Il est évident que le Japon vieillit ; l’âge médian y est passé de 34 ans en 1980 à 46 ans aujourd’hui. C’est aussi un pays où le vieillissement est en accélération fulgurante. Cependant, le Japon a quelques particularités : 1) il n’y a pratiquement pas d’immigration, 2) une grande part de la dette gouvernementale est détenue localement (90%), 3) le taux de chômage y est structurellement très faible, 4) le pays est fortement endetté.

 

japan-aging

Working age pop UN

Dans un article publié en novembre 2014, Katagari, Konishi & Ueda (KKU) de l’Université Waseda au Japon, font la distinction entre une vieillissement causé par une chute des naissances et celui causé par l’augmentation de la longévité. Dans le premier cas, le gouvernement pourrait être tenté de monétiser son fardeau fiscal (c’est-à-dire créer de la monnaie pour faciliter l’endettement du gouvernement), ce qui résulte en une inflation plus élevée. Dans le second cas, la politique monétaire est plus serrée, ce qui limite l’inflation (et protège la valeur réelle de l’épargne des retraités), mais le gouvernement compense en augmentant les taxes (ce qui nuit aux plus jeunes).

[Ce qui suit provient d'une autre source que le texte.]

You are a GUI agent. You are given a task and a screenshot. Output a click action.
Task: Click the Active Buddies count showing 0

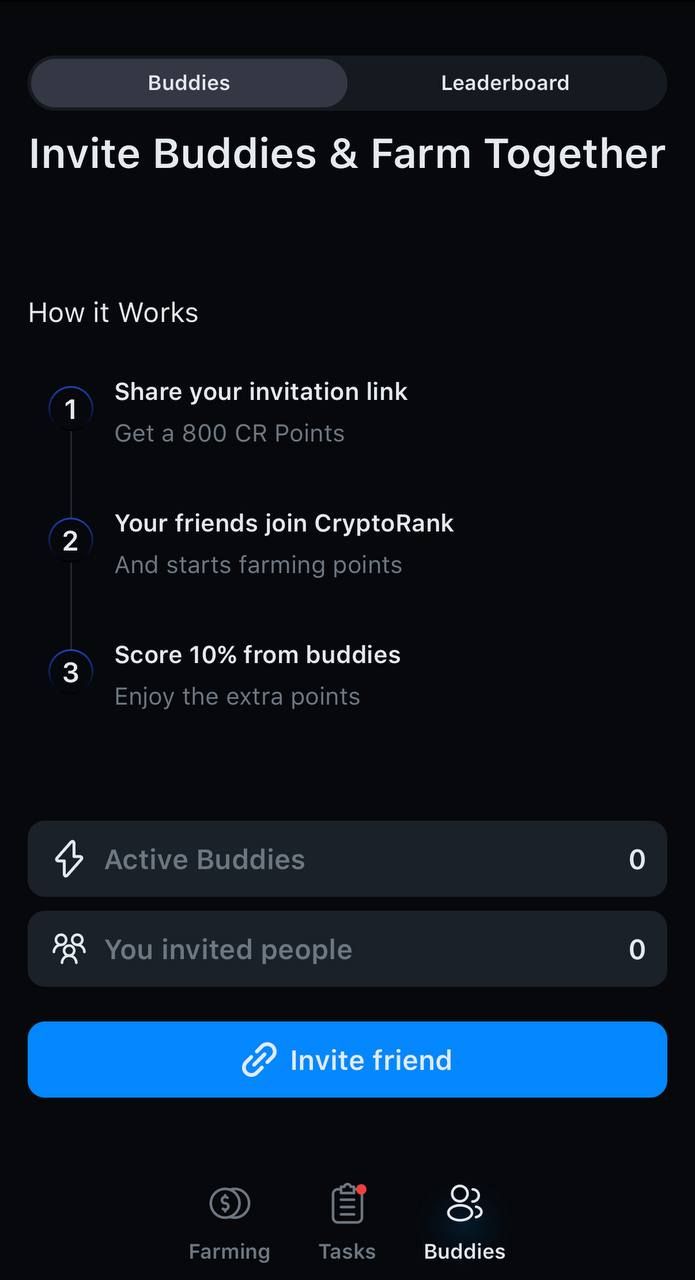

Ce raisonnement est en partie basé sur des considérations politiques. Plus les retraités deviennent relativement nombreux, plus leur part de l’électorat sera grande. Ils seront donc en mesure d’influencer les politiques publiques en leur faveur, ce qui favorisera la hausse des impôts à l’endettement pour combler les déficits fiscaux.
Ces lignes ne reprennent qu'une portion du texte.